4. Assess the effectiveness by which the organization disseminates its program outputs.
• How well are the organization’s research programs driven by stakeholder needs?
• How effective are the technology transfer mechanisms used by the organization? Are these mechanisms sufficiently comprehensive?
• How well is the organization monitoring stakeholder use and impact of program outputs? How could this be improved?
The context of this technical assessment is the mission of NIST, which is to promote U.S. innovation and industrial competitiveness by advancing measurement science, standards, and technology in ways that enhance economic security and improve the quality of life. The NIST laboratories conduct research that anticipates future metrology and standards needs, enables new scientific and technological advances, and improves and refines existing measurement methods and services.
In order to accomplish the assessment, the NRC assembled a panel of 19 volunteers whose expertise is in the same areas as the work performed by the MML staff.2
In April 2014, most of the panel members attended one of two orientation sessions provided at the NIST facility in Maryland. They attended interactive presentations by the NIST Director, the Director of the NIST Program Office, and MML management and staff, and were given tours of the NIST facility.

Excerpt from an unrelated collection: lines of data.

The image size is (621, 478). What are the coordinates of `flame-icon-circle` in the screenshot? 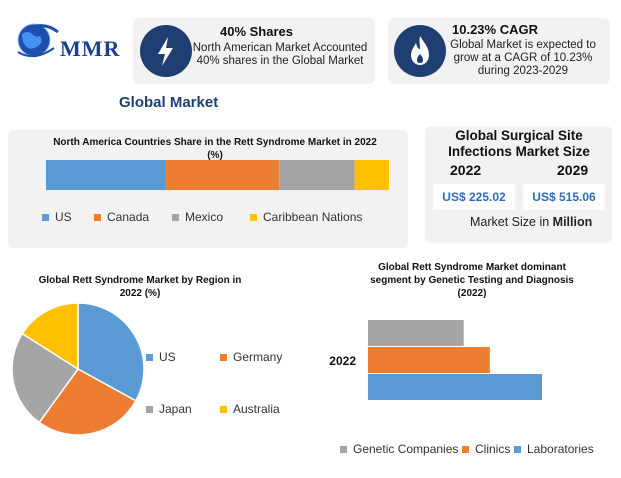 It's located at (420, 51).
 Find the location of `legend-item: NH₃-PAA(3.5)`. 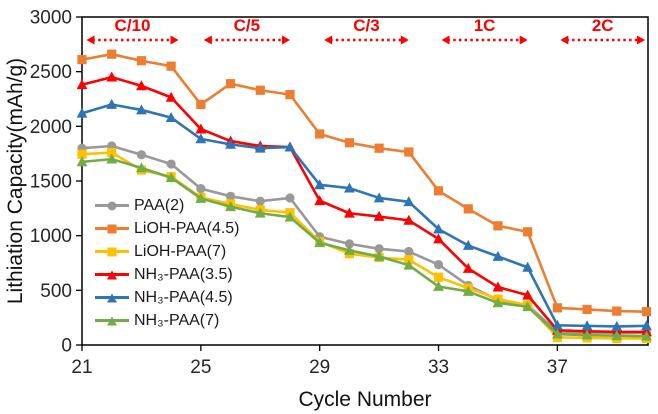

legend-item: NH₃-PAA(3.5) is located at coordinates (168, 274).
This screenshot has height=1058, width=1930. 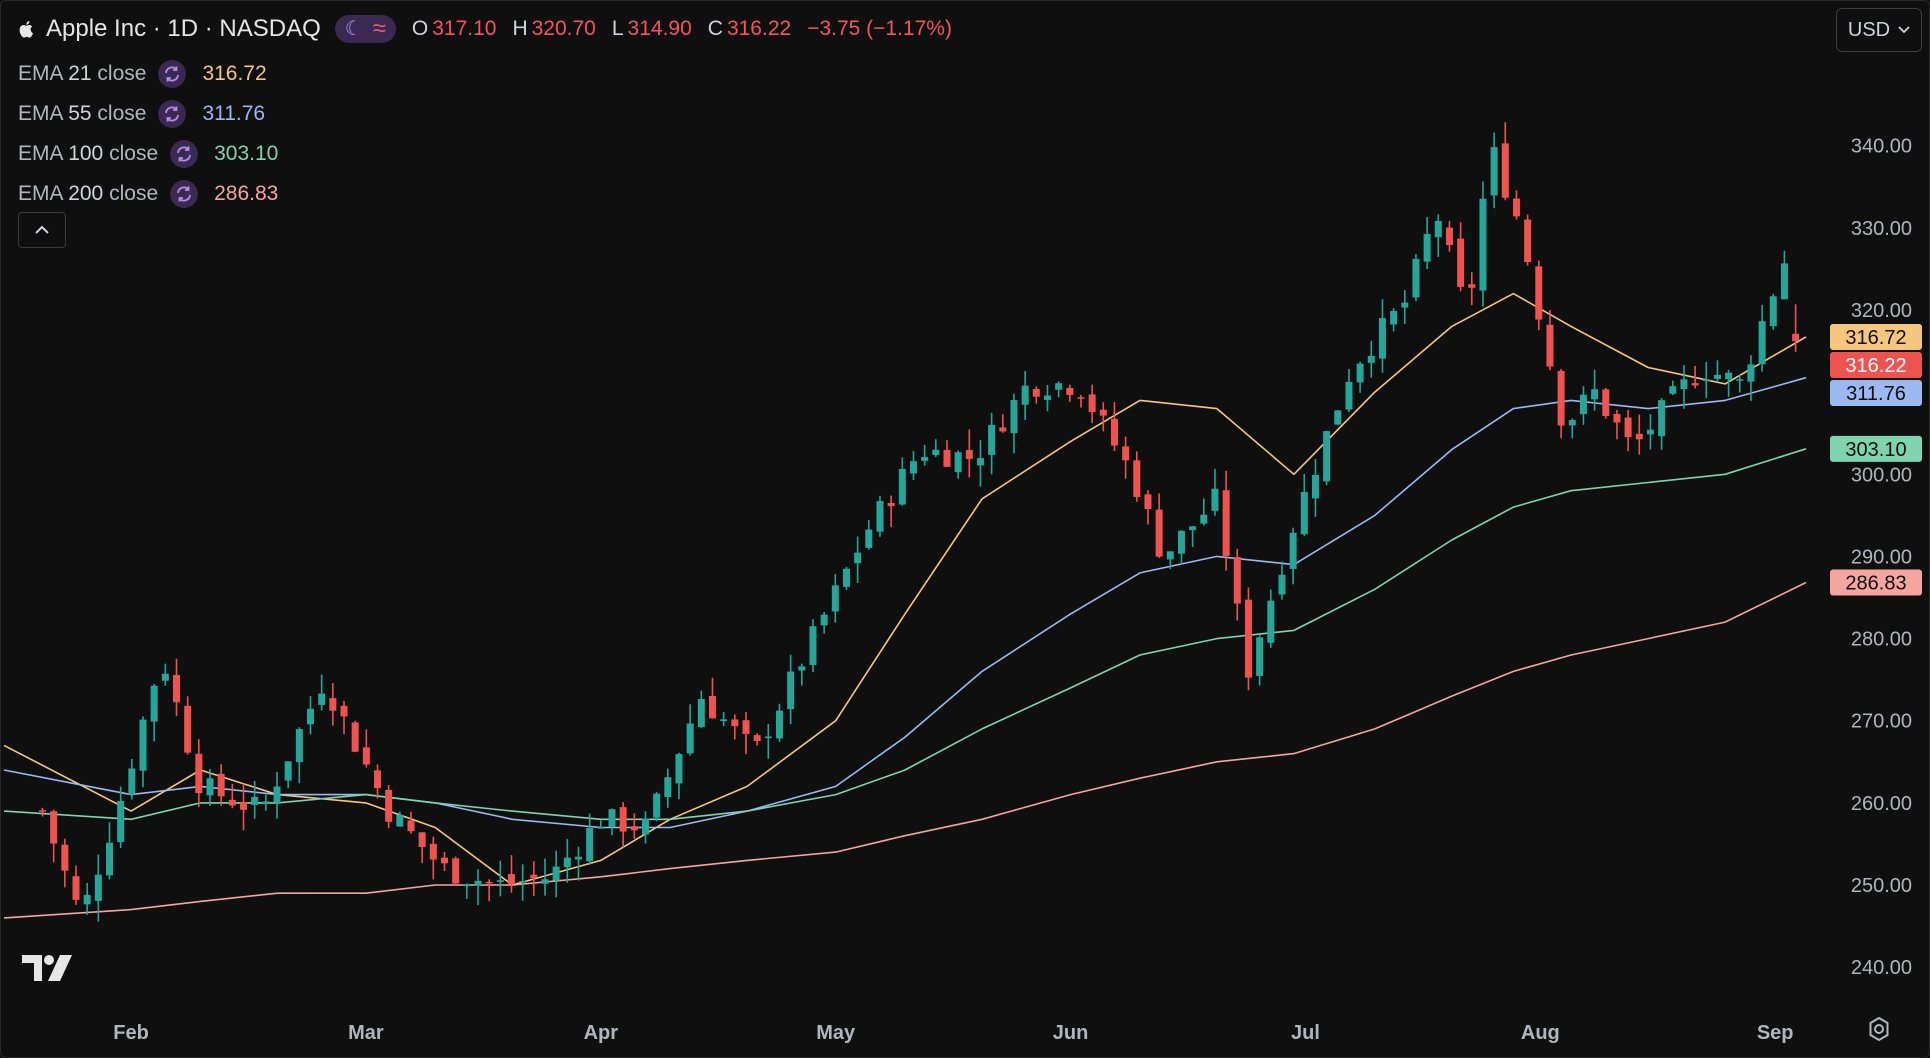 I want to click on legend-ema200: EMA 200 close 286.83, so click(x=148, y=194).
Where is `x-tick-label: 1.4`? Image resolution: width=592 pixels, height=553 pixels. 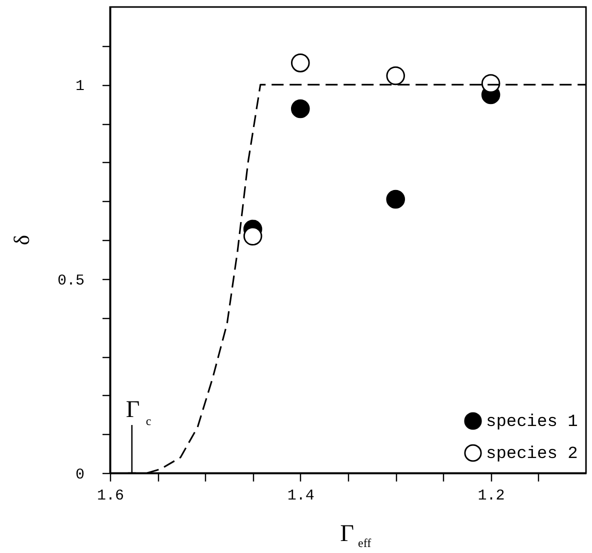 x-tick-label: 1.4 is located at coordinates (300, 496).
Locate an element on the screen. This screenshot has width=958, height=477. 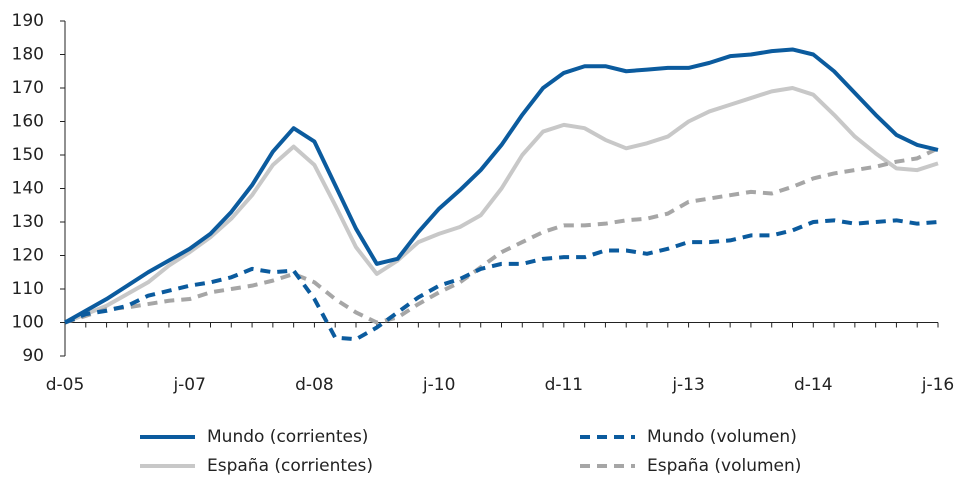
y-tick-label: 190 is located at coordinates (28, 21).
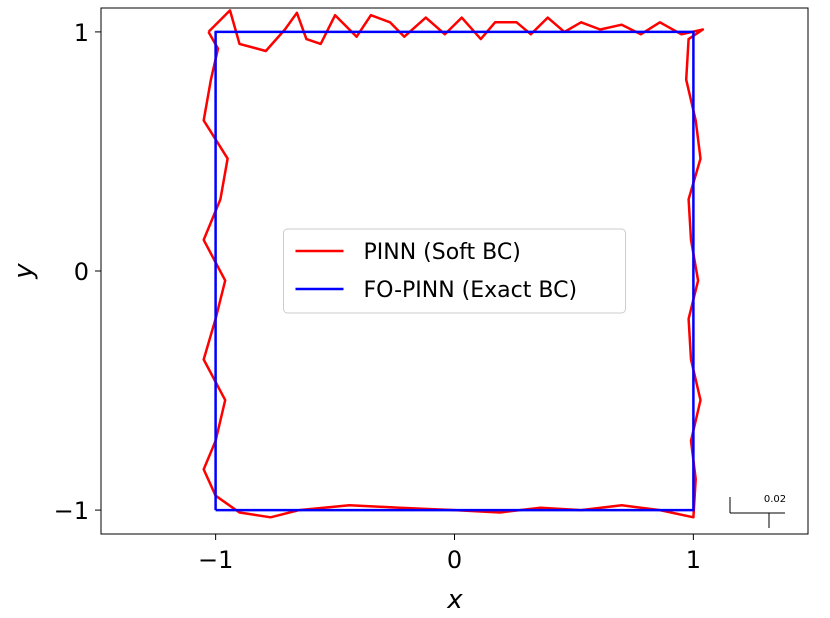 This screenshot has width=830, height=618. Describe the element at coordinates (72, 511) in the screenshot. I see `y-tick-label: −1` at that location.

The entire panel assembled for a day and a half at the NIST facilities in Gaithersburg, Maryland, on June 17-19, 2014, during which time it heard welcoming remarks from the NIST Director’s representative and an overview presentation by MML management. Six individual division review teams separately attended division-level presentations and visited the laboratories of the MML divisions: Applied Chemicals and Materials Division, Biomolecular Measurement Division, Biosystems and Biomaterials Division, Chemical Sciences Division, Materials Measurement Science Division, and Materials Science and Engineering Division. Only the Applied Chemicals and Materials team visited the Boulder, Colorado, facility. The panel also met in a closed session to deliberate on its findings and to begin drafting this assessment report.

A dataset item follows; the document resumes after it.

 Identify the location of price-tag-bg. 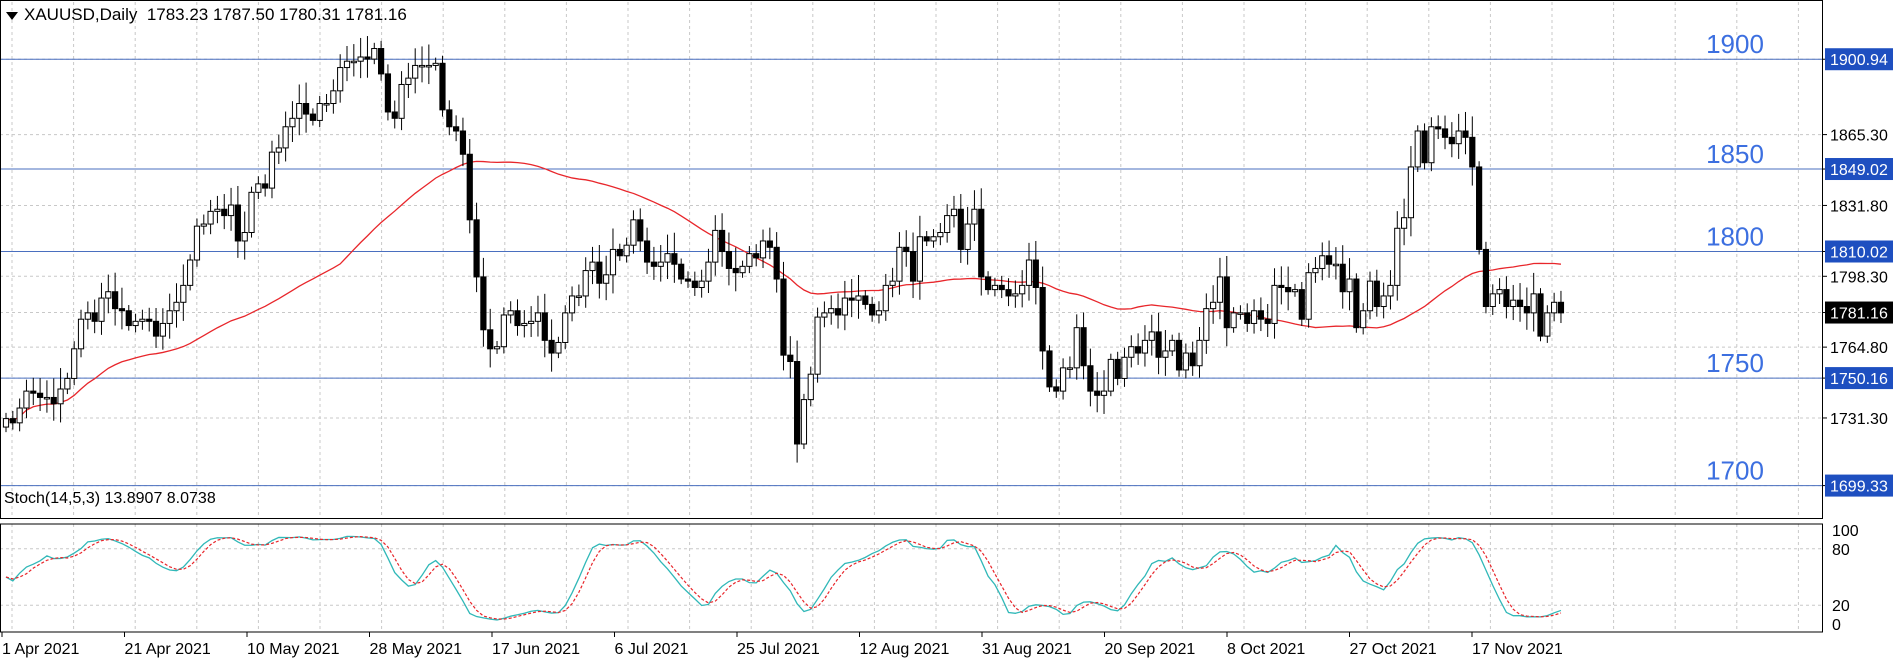
(1859, 378).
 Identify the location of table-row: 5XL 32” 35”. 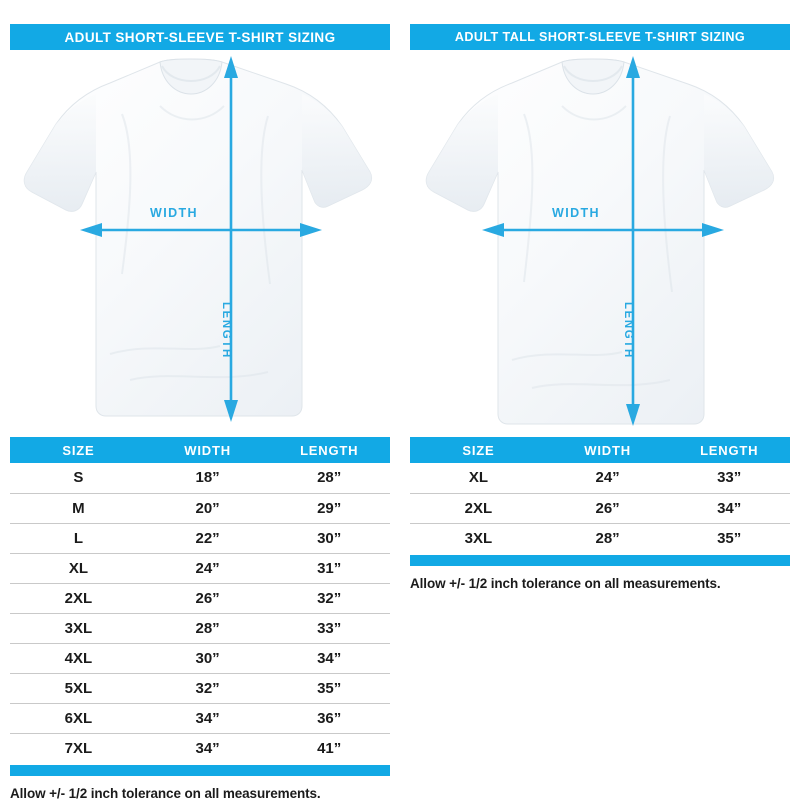
(200, 688).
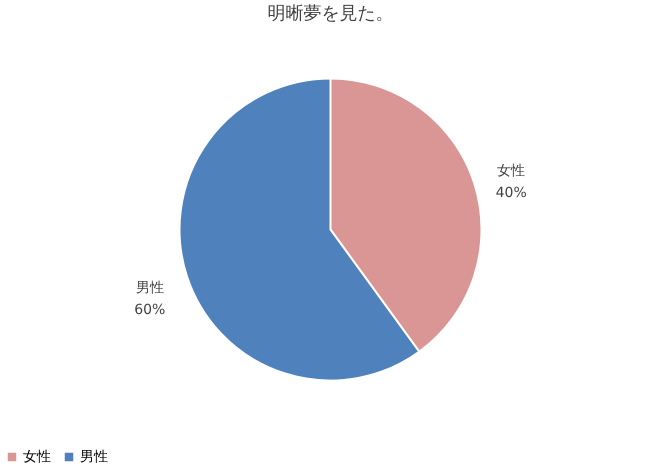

The approach of the panel to the assessment relied on the experience, technical knowledge, and expertise of its members, whose backgrounds were carefully matched to the technical areas of MML activities. The panel reviewed selected examples of the technical research covered by the MML; because of time constraints, it was not possible to review the MML programs and projects exhaustively. The examples reviewed by the panel were selected by the MML. The panel’s goal was to identify and report salient examples of accomplishments and opportunities for further improvement with respect to the following: the quality of the technical programs at the MML; the portfolio of scientific expertise within the laboratory; the adequacy of the laboratory’s facilities, equipment, and human resources; and the effectiveness with which the MML disseminates its program outputs. The examples were intended collectively to portray an overall impression of the laboratory, while providing useful suggestions specific to projects and programs that the panel examined. The panel applied a largely qualitative rather than a quantitative approach to the assessment, although it is possible that future assessments will be informed by various analytical methods that can be applied.
The comments in this report are not intended to address each program within the MML exhaustively. Instead, the report identifies key issues. Given the necessarily nonexhaustive nature of the review process, the omission of any particular MML program or project should not be interpreted as a negative reflection on the omitted program or project.